What this task involves: Retype each entry exactly. Skip any pictures.

*** Data provided ***

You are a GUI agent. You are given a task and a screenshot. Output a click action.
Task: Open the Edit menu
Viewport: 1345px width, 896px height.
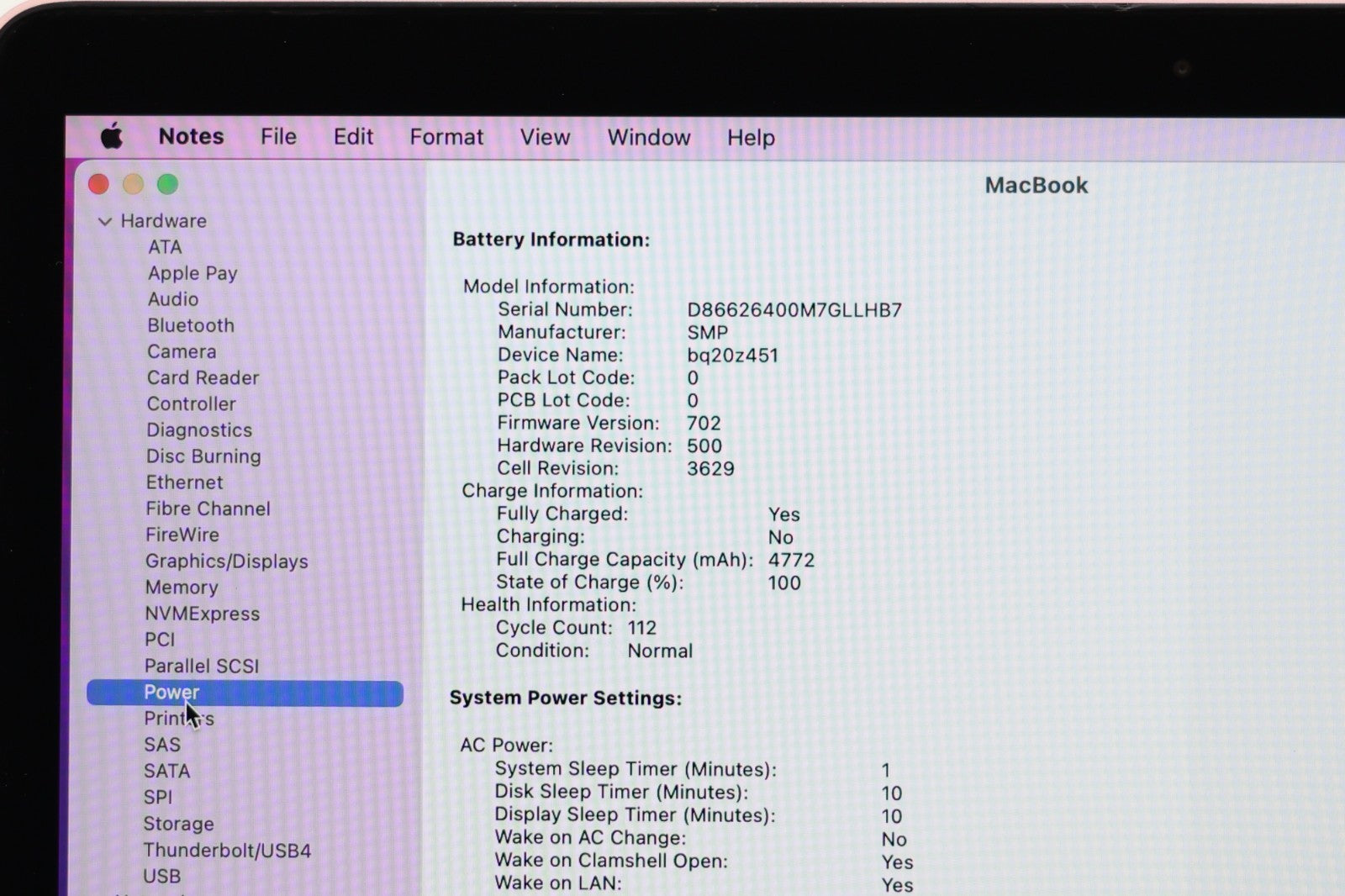tap(353, 136)
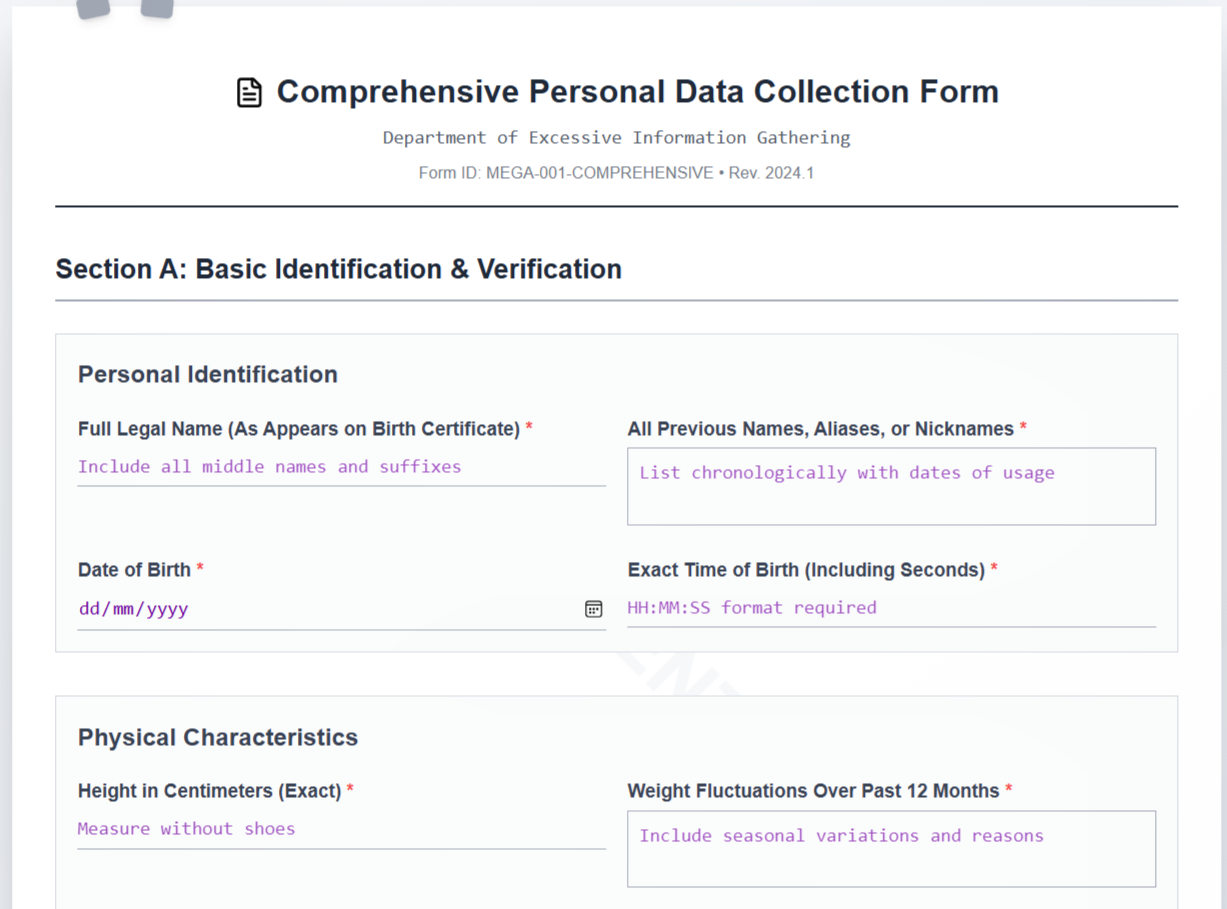Click the Full Legal Name field label
Viewport: 1227px width, 909px height.
coord(299,429)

*** End of Data provided ***

Solution to the exercise:
You are a GUI agent. You are given a task and a screenshot. Output a click action.
Task: Open the Edit menu
Viewport: 1345px width, 896px height.
tap(353, 136)
Click the Full Legal Name field label
Viewport: 1227px width, 909px height.
coord(299,429)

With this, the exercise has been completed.